As fertility rate decreases and life expectancy increases, Korea is entering the super-aged society. Due to this demographic changes and COVID-19 pandemic, the need for a remote health-care system that can take care of the health and safety of elderly people living alone has been increasing. As health-care providers cannot manually monitor hundreds of screens, efficient and robust cloud-based services are in the spotlight. However, privacy concerns are a major obstacle because sensitive personal data is provided to cloud service providers. Thus, the preexisting home monitoring services for health care has been conducted only in limited areas.
Amidst this situation, a research team led by Professor Kim Mi-ran of the Department of Mathematics announced on August 31 that they developed a “security technology that can analyze human behavior without leakage of private information (hereafter “security technology”).” As such, Professor Kim is drawing attention from academia for the development of security technology that can expand the application of service by solving the security problems of preexisting home monitoring services for health care.

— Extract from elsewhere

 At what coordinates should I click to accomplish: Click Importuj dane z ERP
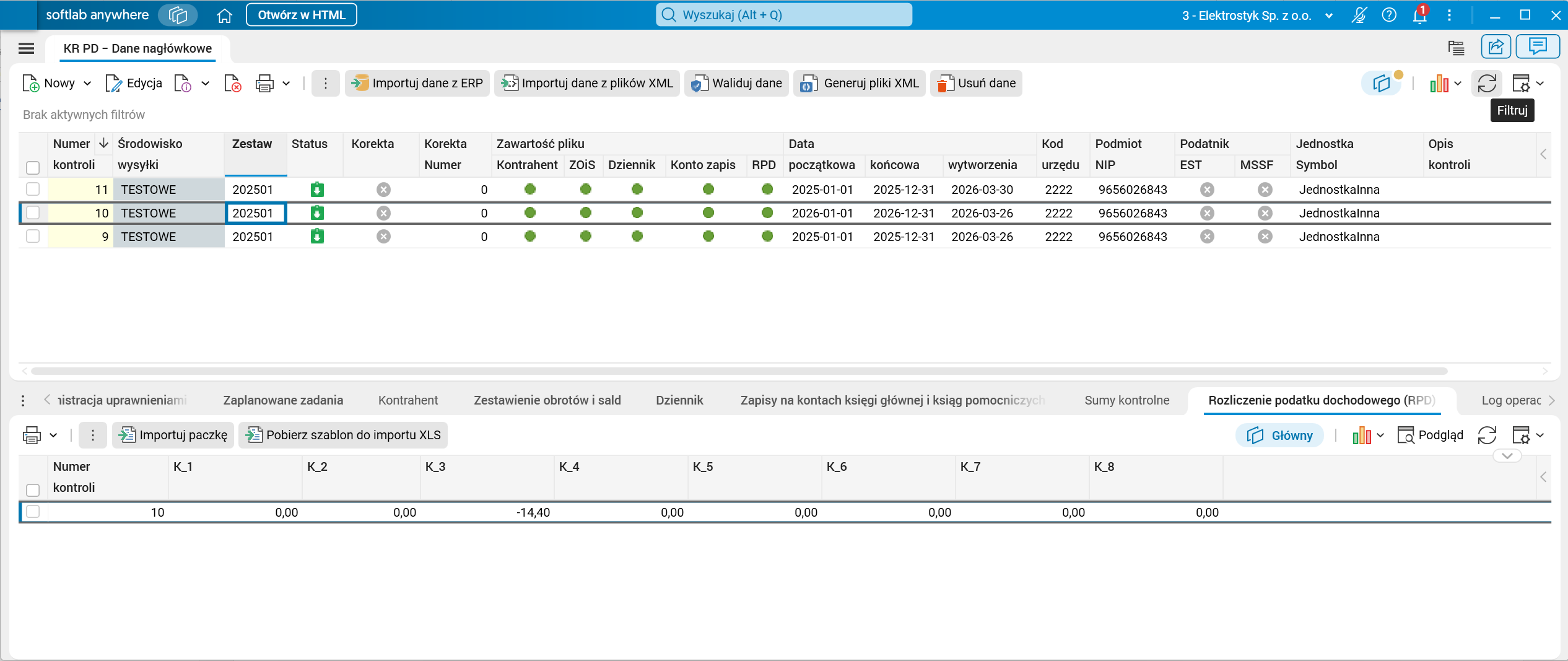click(417, 83)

Develop international standards and new data security technology with homomorphic encryption
The security technology recently developed by Professor Kim’s team is a cloud-based security algorithm that can infer basic movements or behaviors, such as falling, with encrypted physical features information. Using this system, physical features information is encrypted and transmitted to the cloud, and behavior is inferred by the AI model to output the encrypted results for basic movement and falling. The resulting value is sent to the health-care service provider that can decrypt the code, allowing it to act immediately if risky activities such as falling are detected. This technology can provide reliable smart home monitoring services without privacy leakage, and it is expected to be adapted in various health-care service fields henceforth.
The core of this technology is homomorphic encryption, which is a cryptographic technology that can calculate encrypted data without decryption. This technology is expected to solve privacy issues that occur in every data industry as a next-generation cryptographic technology. In 2017, professor Kim developed an homomorphic encryption, the “Cheon-Kim-Kim-Song (CKKS) scheme,” which supports the computation of real numbers. The research paper has been attracting global attention with a total of 837 citations so far, being implemented by leading companies such as Microsoft Research and Intel, and being proposed as an international Standard Osganization (ISO).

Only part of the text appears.